--- Begin Raw data ---

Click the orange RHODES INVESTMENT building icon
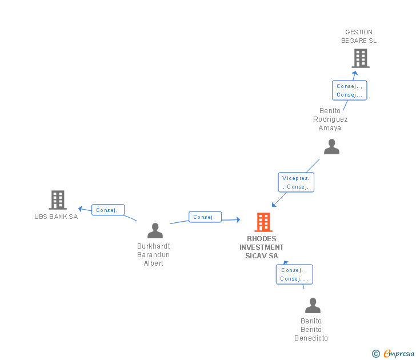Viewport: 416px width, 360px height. tap(263, 222)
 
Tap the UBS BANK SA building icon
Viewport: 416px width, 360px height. tap(58, 200)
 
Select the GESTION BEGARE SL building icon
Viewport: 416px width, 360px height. tap(360, 58)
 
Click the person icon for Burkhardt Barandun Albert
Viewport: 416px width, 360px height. tap(155, 231)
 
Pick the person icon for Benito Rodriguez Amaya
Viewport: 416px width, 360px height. tap(331, 147)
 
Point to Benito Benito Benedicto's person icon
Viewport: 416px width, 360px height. tap(313, 306)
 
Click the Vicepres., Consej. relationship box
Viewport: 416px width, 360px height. tap(295, 182)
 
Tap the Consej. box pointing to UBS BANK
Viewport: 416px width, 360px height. tap(107, 210)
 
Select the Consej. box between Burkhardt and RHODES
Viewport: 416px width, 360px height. tap(205, 217)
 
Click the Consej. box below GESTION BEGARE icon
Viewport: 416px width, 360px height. tap(349, 90)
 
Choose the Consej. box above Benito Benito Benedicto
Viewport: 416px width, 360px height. tap(294, 274)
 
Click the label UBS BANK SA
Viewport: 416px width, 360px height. tap(56, 217)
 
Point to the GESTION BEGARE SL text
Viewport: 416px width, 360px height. tap(359, 37)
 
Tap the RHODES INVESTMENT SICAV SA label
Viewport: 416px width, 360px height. tap(261, 247)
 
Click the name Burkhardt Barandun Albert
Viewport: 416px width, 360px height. tap(154, 255)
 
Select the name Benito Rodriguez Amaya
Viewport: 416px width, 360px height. tap(330, 119)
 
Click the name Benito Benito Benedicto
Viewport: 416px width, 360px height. tap(311, 330)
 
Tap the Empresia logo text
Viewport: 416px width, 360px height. tap(398, 354)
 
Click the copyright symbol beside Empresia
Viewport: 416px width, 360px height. tap(376, 354)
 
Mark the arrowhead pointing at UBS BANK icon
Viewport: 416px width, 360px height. tap(81, 208)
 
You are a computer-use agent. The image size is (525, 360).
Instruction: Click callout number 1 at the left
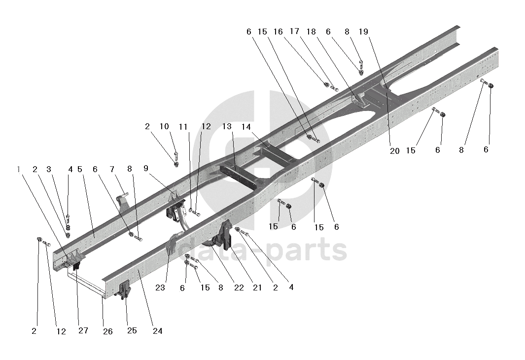point(19,169)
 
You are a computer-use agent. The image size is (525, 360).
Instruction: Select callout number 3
point(49,169)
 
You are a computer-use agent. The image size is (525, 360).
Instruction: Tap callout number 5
point(79,169)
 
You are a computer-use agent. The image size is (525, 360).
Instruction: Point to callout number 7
point(112,169)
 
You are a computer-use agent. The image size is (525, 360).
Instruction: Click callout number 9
point(145,168)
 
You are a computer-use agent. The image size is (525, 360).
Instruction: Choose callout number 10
point(164,127)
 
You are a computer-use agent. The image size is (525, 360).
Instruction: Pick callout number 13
point(227,127)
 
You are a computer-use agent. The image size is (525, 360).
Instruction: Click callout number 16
point(278,32)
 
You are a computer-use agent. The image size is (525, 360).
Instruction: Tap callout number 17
point(294,32)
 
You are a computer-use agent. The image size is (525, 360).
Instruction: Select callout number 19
point(363,32)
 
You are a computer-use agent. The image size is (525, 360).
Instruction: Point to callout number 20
point(394,151)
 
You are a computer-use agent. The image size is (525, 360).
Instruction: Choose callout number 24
point(157,331)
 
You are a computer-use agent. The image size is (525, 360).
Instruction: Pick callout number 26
point(107,331)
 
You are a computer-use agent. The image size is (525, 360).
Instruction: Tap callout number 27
point(83,330)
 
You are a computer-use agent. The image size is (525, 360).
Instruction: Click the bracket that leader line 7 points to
point(123,204)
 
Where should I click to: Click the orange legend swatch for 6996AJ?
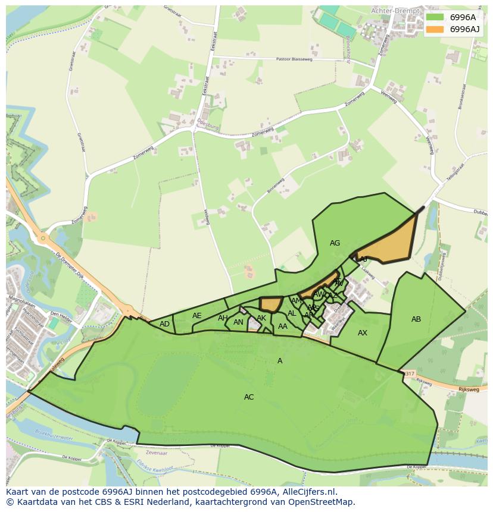(435, 29)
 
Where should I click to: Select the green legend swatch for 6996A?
(435, 17)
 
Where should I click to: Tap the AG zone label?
(335, 243)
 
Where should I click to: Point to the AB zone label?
(416, 319)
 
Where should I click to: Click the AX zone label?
(363, 333)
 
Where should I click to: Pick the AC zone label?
(249, 397)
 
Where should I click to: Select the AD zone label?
(164, 324)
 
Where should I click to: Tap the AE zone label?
(196, 316)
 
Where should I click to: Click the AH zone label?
(223, 318)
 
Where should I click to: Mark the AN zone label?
(238, 323)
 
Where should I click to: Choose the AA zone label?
(283, 326)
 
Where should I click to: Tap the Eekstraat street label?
(205, 87)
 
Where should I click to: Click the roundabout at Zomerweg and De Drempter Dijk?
(42, 239)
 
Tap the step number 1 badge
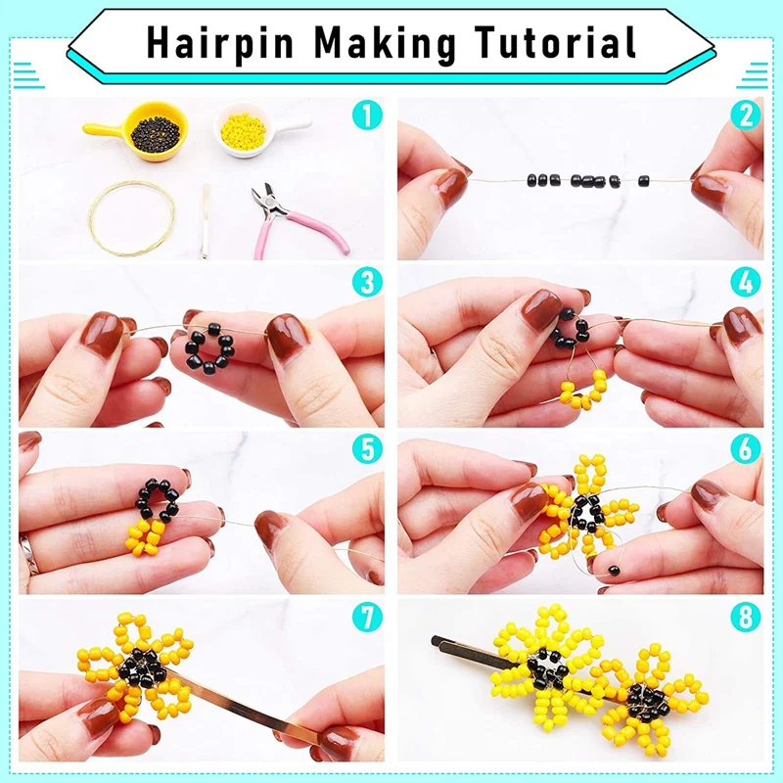click(366, 117)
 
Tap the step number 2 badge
click(745, 117)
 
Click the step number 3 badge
click(366, 284)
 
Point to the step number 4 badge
click(745, 284)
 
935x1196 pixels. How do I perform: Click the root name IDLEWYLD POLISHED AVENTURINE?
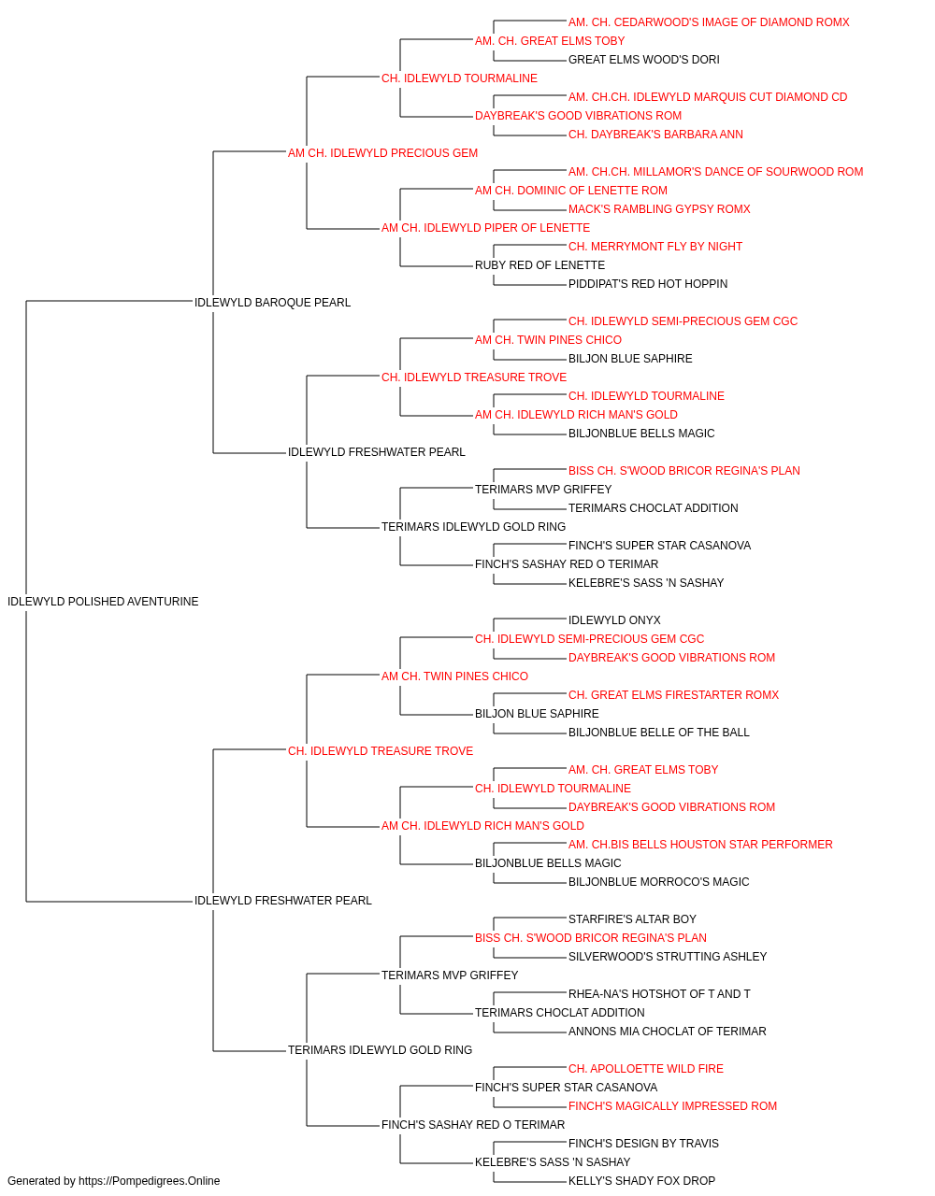pyautogui.click(x=103, y=602)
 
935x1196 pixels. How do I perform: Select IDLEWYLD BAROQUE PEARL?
pyautogui.click(x=273, y=303)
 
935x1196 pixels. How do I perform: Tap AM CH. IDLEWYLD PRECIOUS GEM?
pyautogui.click(x=382, y=153)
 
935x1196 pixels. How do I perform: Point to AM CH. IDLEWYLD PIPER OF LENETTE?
pyautogui.click(x=485, y=228)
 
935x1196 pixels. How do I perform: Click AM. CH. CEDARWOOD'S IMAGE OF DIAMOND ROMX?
pyautogui.click(x=709, y=22)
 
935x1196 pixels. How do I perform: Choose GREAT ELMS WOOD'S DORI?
pyautogui.click(x=643, y=60)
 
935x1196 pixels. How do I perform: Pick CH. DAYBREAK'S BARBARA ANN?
pyautogui.click(x=655, y=135)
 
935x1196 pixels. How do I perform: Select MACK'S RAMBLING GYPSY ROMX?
pyautogui.click(x=659, y=209)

--- End Raw data ---

▸ **Job**
Reproduce all of the entries above word for word, leaving out the pictures.

▸ **Reply**
Click the orange RHODES INVESTMENT building icon
Viewport: 416px width, 360px height. tap(263, 222)
 
Tap the UBS BANK SA building icon
Viewport: 416px width, 360px height. tap(58, 200)
 
Select the GESTION BEGARE SL building icon
Viewport: 416px width, 360px height. tap(360, 58)
 
Click the person icon for Burkhardt Barandun Albert
Viewport: 416px width, 360px height. tap(155, 231)
 
Pick the person icon for Benito Rodriguez Amaya
Viewport: 416px width, 360px height. tap(331, 147)
 
Point to Benito Benito Benedicto's person icon
Viewport: 416px width, 360px height. tap(313, 306)
 
Click the Vicepres., Consej. relationship box
Viewport: 416px width, 360px height. tap(295, 182)
 
Tap the Consej. box pointing to UBS BANK
Viewport: 416px width, 360px height. tap(107, 210)
 
Select the Consej. box between Burkhardt and RHODES
Viewport: 416px width, 360px height. tap(205, 217)
 
Click the Consej. box below GESTION BEGARE icon
Viewport: 416px width, 360px height. tap(349, 90)
 
Choose the Consej. box above Benito Benito Benedicto
Viewport: 416px width, 360px height. tap(294, 274)
 
Click the label UBS BANK SA
Viewport: 416px width, 360px height. tap(56, 217)
 
Point to the GESTION BEGARE SL text
Viewport: 416px width, 360px height. tap(359, 37)
 
Tap the RHODES INVESTMENT SICAV SA label
Viewport: 416px width, 360px height. tap(261, 247)
 
Click the name Burkhardt Barandun Albert
Viewport: 416px width, 360px height. tap(154, 255)
 
Select the name Benito Rodriguez Amaya
Viewport: 416px width, 360px height. tap(330, 119)
 
Click the name Benito Benito Benedicto
Viewport: 416px width, 360px height. tap(311, 330)
 
Tap the Empresia logo text
Viewport: 416px width, 360px height. tap(398, 354)
 
Click the copyright symbol beside Empresia
Viewport: 416px width, 360px height. tap(376, 354)
 
Mark the arrowhead pointing at UBS BANK icon
Viewport: 416px width, 360px height. tap(81, 208)
 
You are a computer-use agent. The image size is (525, 360).
Instruction: Click callout number 1 at the left
point(19,169)
 
You are a computer-use agent. The image size is (525, 360).
Instruction: Select callout number 3
point(49,169)
 
You are a computer-use agent. The image size is (525, 360).
Instruction: Tap callout number 5
point(79,169)
 
You are a computer-use agent. The image size is (525, 360).
Instruction: Point to callout number 7
point(112,169)
 
You are a computer-use agent. The image size is (525, 360).
Instruction: Click callout number 9
point(145,168)
 
You are a computer-use agent. The image size is (525, 360).
Instruction: Choose callout number 10
point(164,127)
 
You are a computer-use agent. The image size is (525, 360).
Instruction: Pick callout number 13
point(227,127)
 
You are a computer-use agent. The image size is (525, 360).
Instruction: Click callout number 16
point(278,32)
 
You are a computer-use agent. The image size is (525, 360).
Instruction: Tap callout number 17
point(294,32)
 
You are a computer-use agent. The image size is (525, 360).
Instruction: Select callout number 19
point(363,32)
 
You are a computer-use agent. The image size is (525, 360).
Instruction: Point to callout number 20
point(394,151)
 
You are a computer-use agent. The image size is (525, 360).
Instruction: Choose callout number 24
point(157,331)
 
You are a computer-use agent. The image size is (525, 360).
Instruction: Pick callout number 26
point(107,331)
 
You are a computer-use agent. The image size is (525, 360).
Instruction: Tap callout number 27
point(83,330)
 
You are a computer-use agent. The image size is (525, 360).
Instruction: Click the bracket that leader line 7 points to
point(123,204)
 
Where should I click to: Click the orange legend swatch for 6996AJ?
(435, 29)
 
Where should I click to: Select the green legend swatch for 6996A?
(435, 17)
 
Where should I click to: Tap the AG zone label?
(335, 243)
 
Where should I click to: Point to the AB zone label?
(416, 319)
 
Where should I click to: Click the AX zone label?
(363, 333)
 
Where should I click to: Pick the AC zone label?
(249, 397)
 
Where should I click to: Select the AD zone label?
(164, 324)
 
Where should I click to: Tap the AE zone label?
(196, 316)
 
Where should I click to: Click the AH zone label?
(223, 318)
 
Where should I click to: Mark the AN zone label?
(238, 323)
 
Where should I click to: Choose the AA zone label?
(283, 326)
 
Where should I click to: Tap the Eekstraat street label?
(205, 87)
 
Where should I click to: Click the roundabout at Zomerweg and De Drempter Dijk?
(42, 239)
 
Tap the step number 1 badge
click(366, 117)
 
Tap the step number 2 badge
click(745, 117)
 
Click the step number 3 badge
click(366, 284)
 
Point to the step number 4 badge
click(745, 284)
 
935x1196 pixels. How do I perform: Click the root name IDLEWYLD POLISHED AVENTURINE?
pyautogui.click(x=103, y=602)
 
935x1196 pixels. How do I perform: Select IDLEWYLD BAROQUE PEARL?
pyautogui.click(x=273, y=303)
 
935x1196 pixels. How do I perform: Tap AM CH. IDLEWYLD PRECIOUS GEM?
pyautogui.click(x=382, y=153)
 
935x1196 pixels. How do I perform: Point to AM CH. IDLEWYLD PIPER OF LENETTE?
pyautogui.click(x=485, y=228)
 
935x1196 pixels. How do I perform: Click AM. CH. CEDARWOOD'S IMAGE OF DIAMOND ROMX?
pyautogui.click(x=709, y=22)
 
935x1196 pixels. How do I perform: Choose GREAT ELMS WOOD'S DORI?
pyautogui.click(x=643, y=60)
 
935x1196 pixels. How do I perform: Pick CH. DAYBREAK'S BARBARA ANN?
pyautogui.click(x=655, y=135)
 
935x1196 pixels. How do I perform: Select MACK'S RAMBLING GYPSY ROMX?
pyautogui.click(x=659, y=209)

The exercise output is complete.